Bien que Zhou Xuan ne soit pas un prince héritier, l'intuition de Lin Shitu est juste. Compte tenu de l'estime dont il jouit actuellement auprès de Li Lao et Wei Laozi, ses paroles et ses actes n'ont certainement pas moins d'influence que ceux de Wei Haihong !
Lin Shitu ignora alors les autres clients et accompagna gaiement Zhou Xuan à l'usine pour choisir les pierres. La pierre brute que Zhou Xuan venait de rapporter fut placée sur l'estrade, pour être discutée ultérieurement, une fois les pierres sélectionnées et les pierres brutes remises en vente.

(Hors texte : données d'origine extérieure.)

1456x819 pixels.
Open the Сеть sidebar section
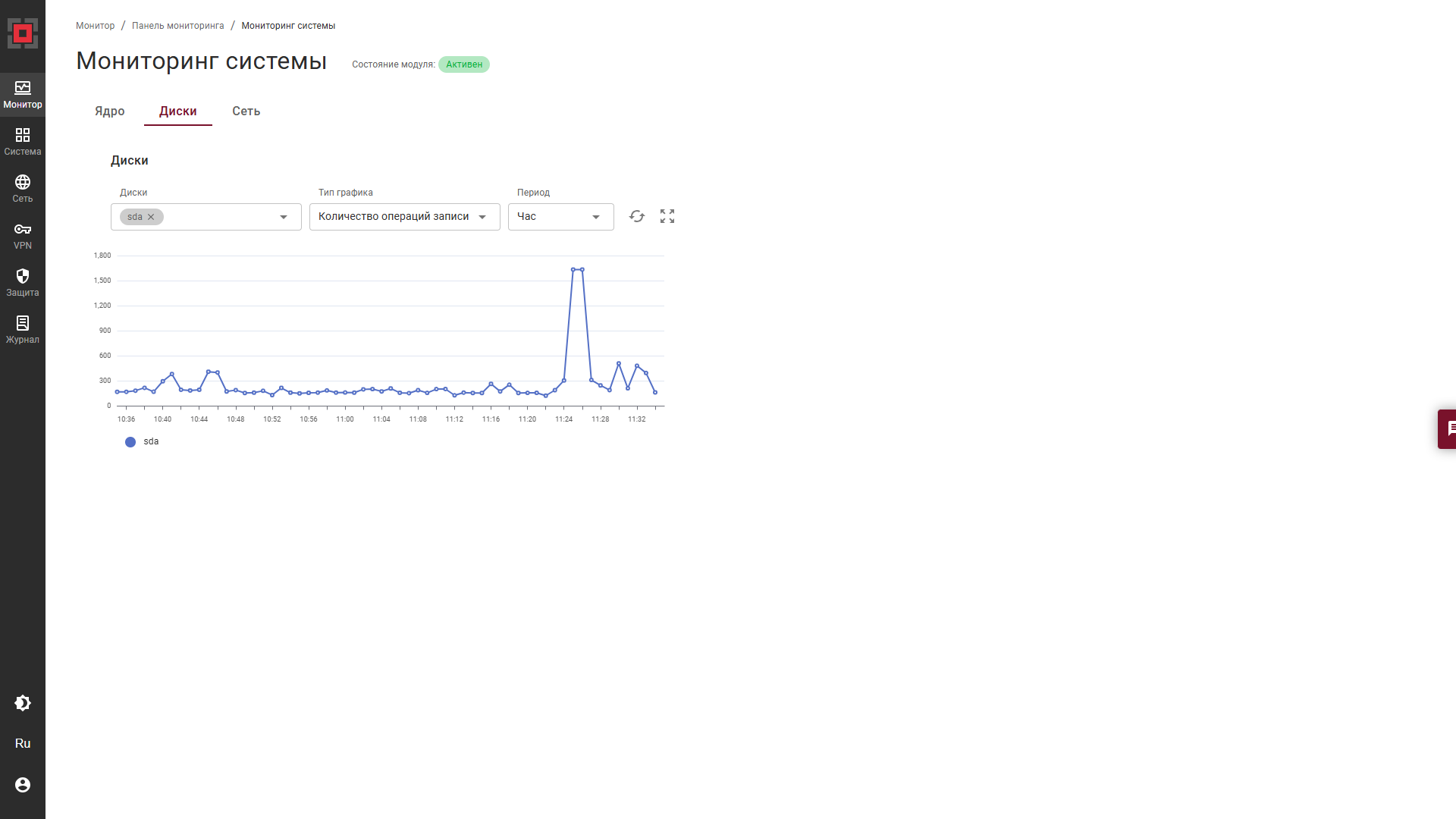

En réalité, parmi toutes les pierres brutes colorées de l'usine, seules celle-ci et celle que Zhou Xuan avait initialement taillée étaient de la meilleure qualité : une jadéite d'un vert éclatant, vitreuse et translucide, de première qualité. De plus, les morceaux de jadéite contenus dans cette pierre brute étaient plus grands ; le plus petit morceau taillé par Zhou Xuan s'était vendu à plus de 30 millions. On imagine aisément la valeur de celle-ci. Lin Shitu prit une décision : il devait absolument se mettre Zhou Xuan dans les bonnes grâces. Si ce genre de commerce paraissait légal en apparence, de nombreuses manœuvres douteuses se déroulaient en coulisses. Avec de bonnes relations, on pouvait facilement fermer les yeux. Mais si l'on était sérieux, cela aurait des conséquences importantes. C'est pourquoi Lin Shitu restait toujours discret et s'efforçait de cultiver ses relations avec les fonctionnaires. Bien que lui et Gros Jin comptaient parmi les plus importants marchands de pierres brutes de la ville de Tengyue, il paraissait, aux yeux des autres, bien moins arrogant que Gros Jin.

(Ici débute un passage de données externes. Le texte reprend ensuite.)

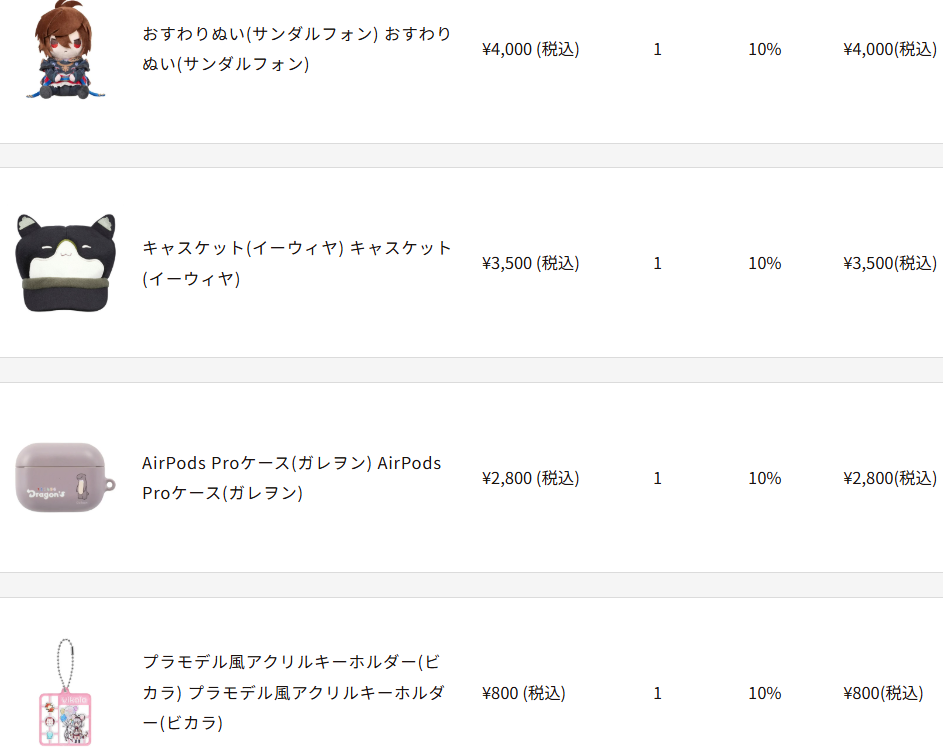Open the キャスケット(イーウィヤ) product link
The width and height of the screenshot is (943, 752).
[x=296, y=263]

Si nous parvenons à entrer en contact avec quelqu'un comme Zhou Xuan, le puissant héritier de la capitale, alors qu'est-ce qu'un petit problème ici à Tengyue ?

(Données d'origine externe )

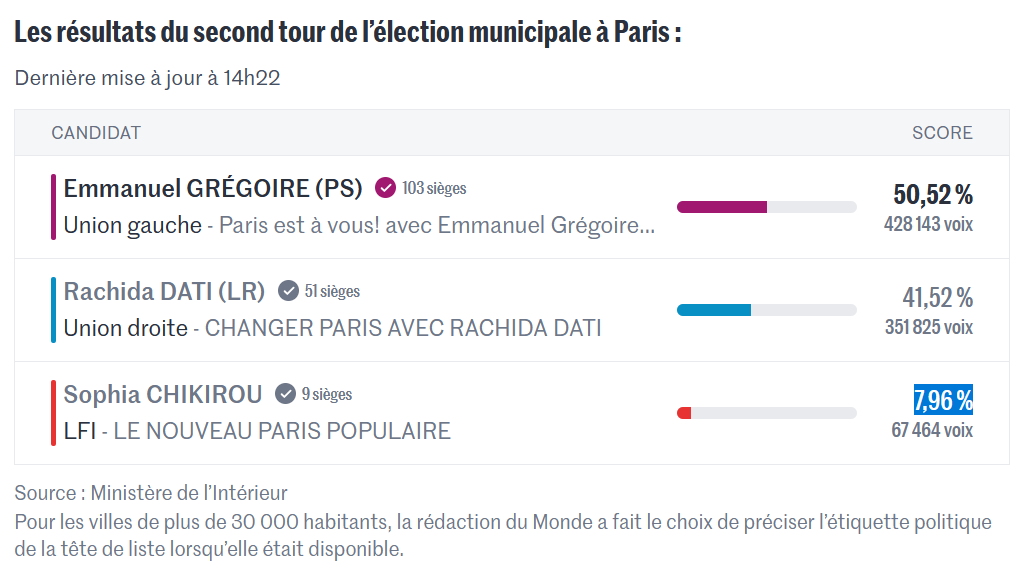This screenshot has height=579, width=1018.
Task: Click the grey checkmark badge beside Rachida Dati
Action: (288, 291)
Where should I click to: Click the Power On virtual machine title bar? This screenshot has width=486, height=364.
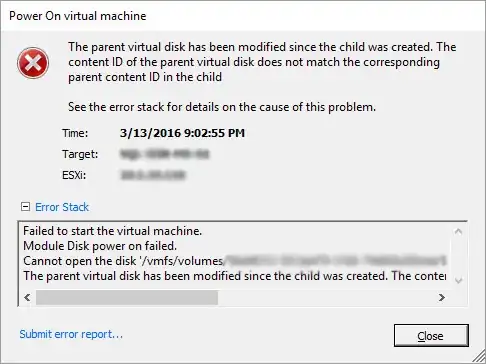coord(243,16)
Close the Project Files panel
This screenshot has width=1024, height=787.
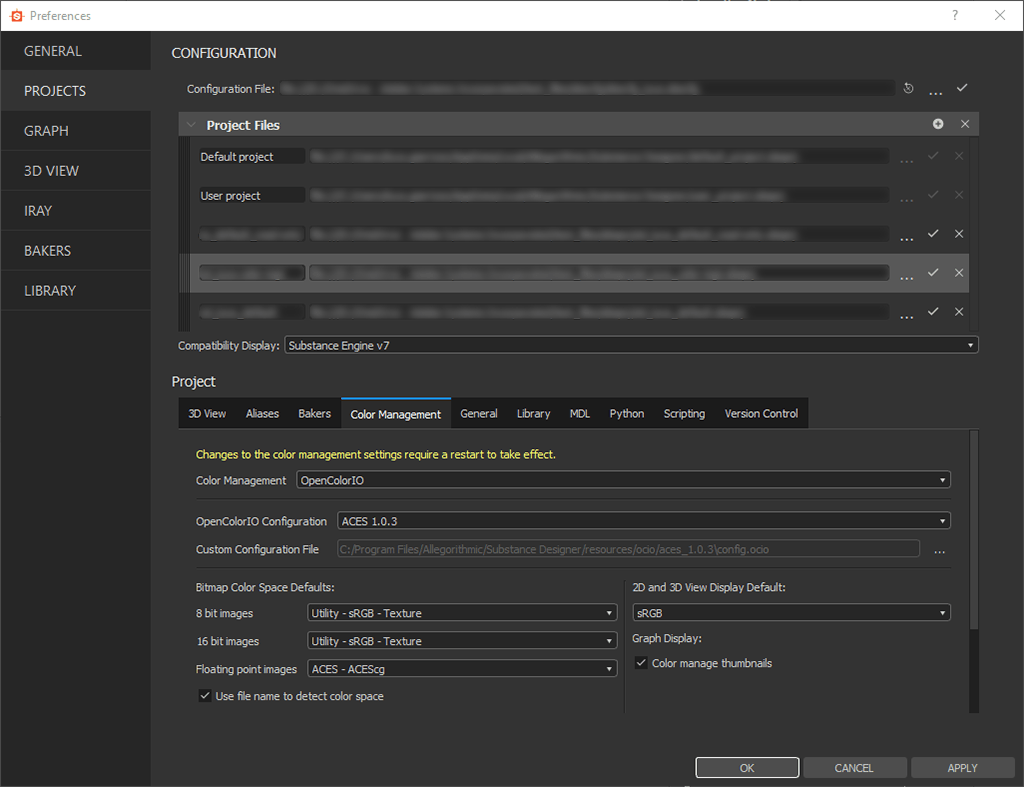(x=963, y=123)
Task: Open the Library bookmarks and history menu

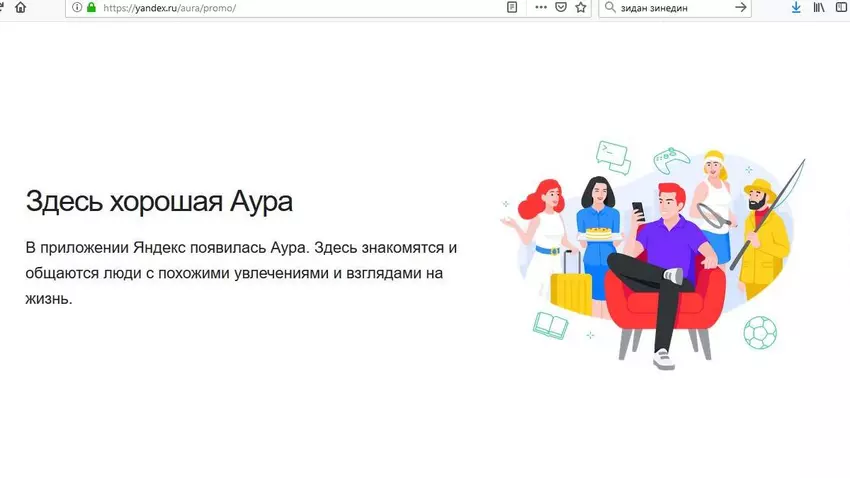Action: (x=818, y=7)
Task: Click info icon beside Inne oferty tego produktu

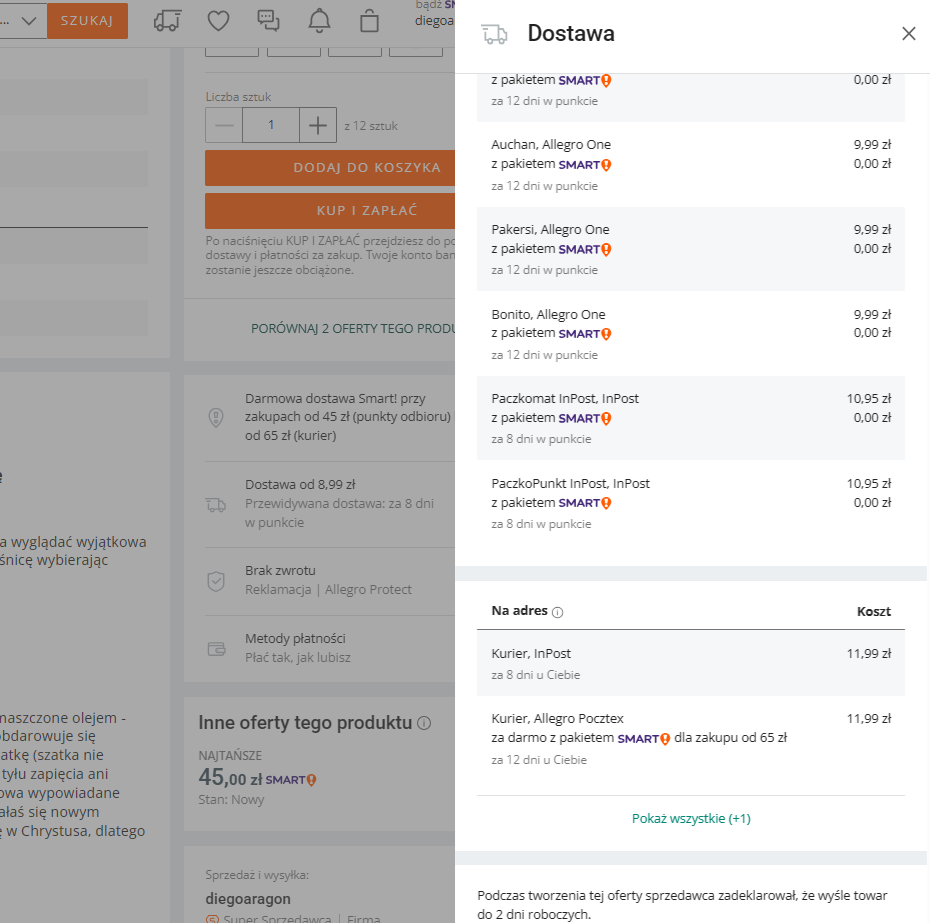Action: (x=424, y=723)
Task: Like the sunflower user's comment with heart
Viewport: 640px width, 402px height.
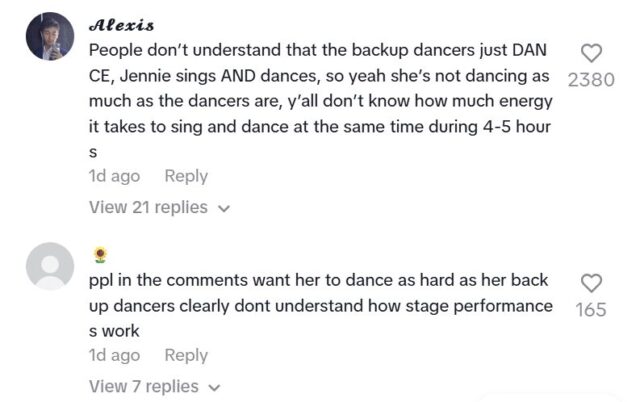Action: click(591, 283)
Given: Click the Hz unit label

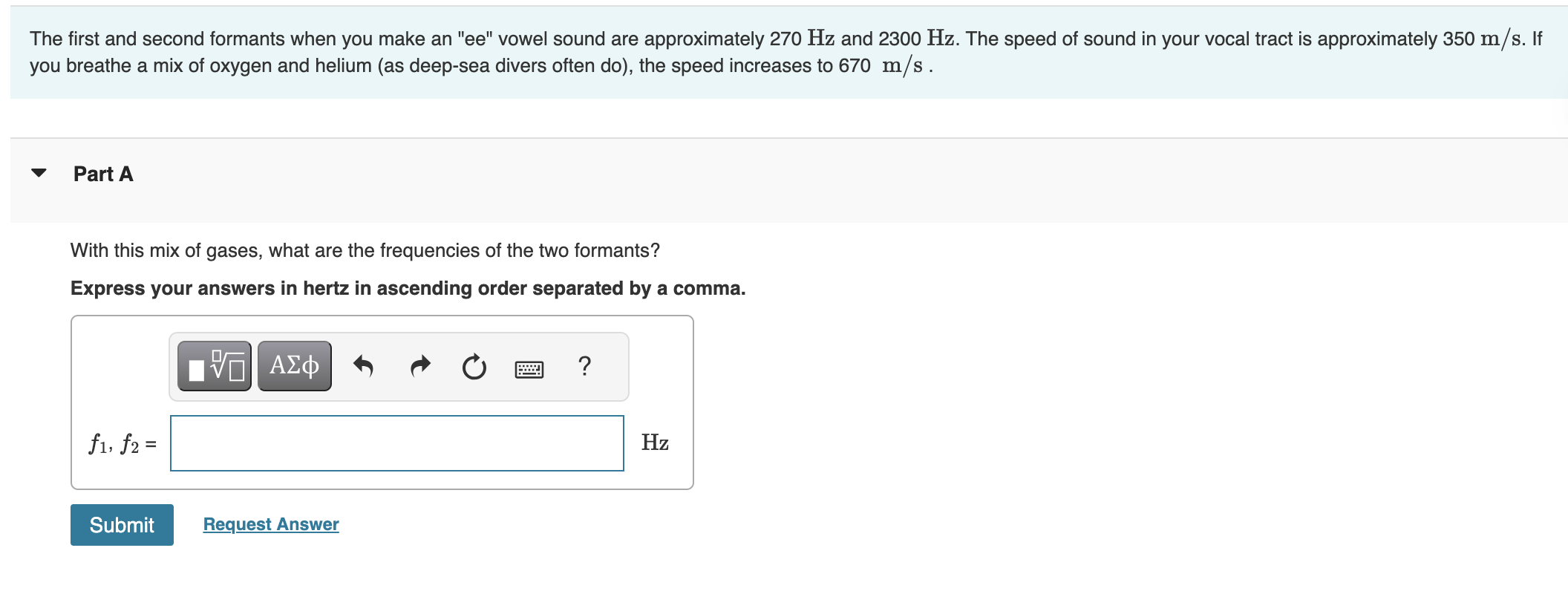Looking at the screenshot, I should 654,443.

Lin Shitu fit signe à cinq ou six employés de suivre Zhou Xuan pendant qu'il choisissait des pierres. Cette fois, Zhou Xuan s'intéressa aux pierres brutes présentant peu ou pas de vert en surface. Bien sûr, il recherchait des pierres brutes contenant de la jadéite, car un vert moins prononcé et plus pâle signifiait un prix plus bas. Compte tenu de la présence de jadéite, il pensait réaliser un bénéfice quoi qu'il arrive. Certaines pierres brutes, même contenant de la jadéite, avaient une surface d'un vert plus intense, mais Zhou Xuan ne les choisit pas. À première vue, ces pierres brutes semblaient assez chères, mais la jadéite qu'elles contenaient ne rapporterait pas autant. Outre les deux plus belles pierres, les meilleures étaient de la jadéite blanc cassé, certaines de la jadéite bleu-vert, et les meilleures de la jadéite aqueuse. Il y avait aussi deux morceaux de jadéite rouge. Il ignorait la valeur de la jadéite rouge, mais comme c'était la première fois qu'il en voyait, Zhou Xuan les choisit également.
Au moment de les sélectionner, plus de trente morceaux de matière première de tailles diverses furent choisis. Les employés de Lin Shitu les transportaient d'un endroit à l'autre, tandis que les morceaux légèrement plus gros étaient acheminés dans de petits chariots.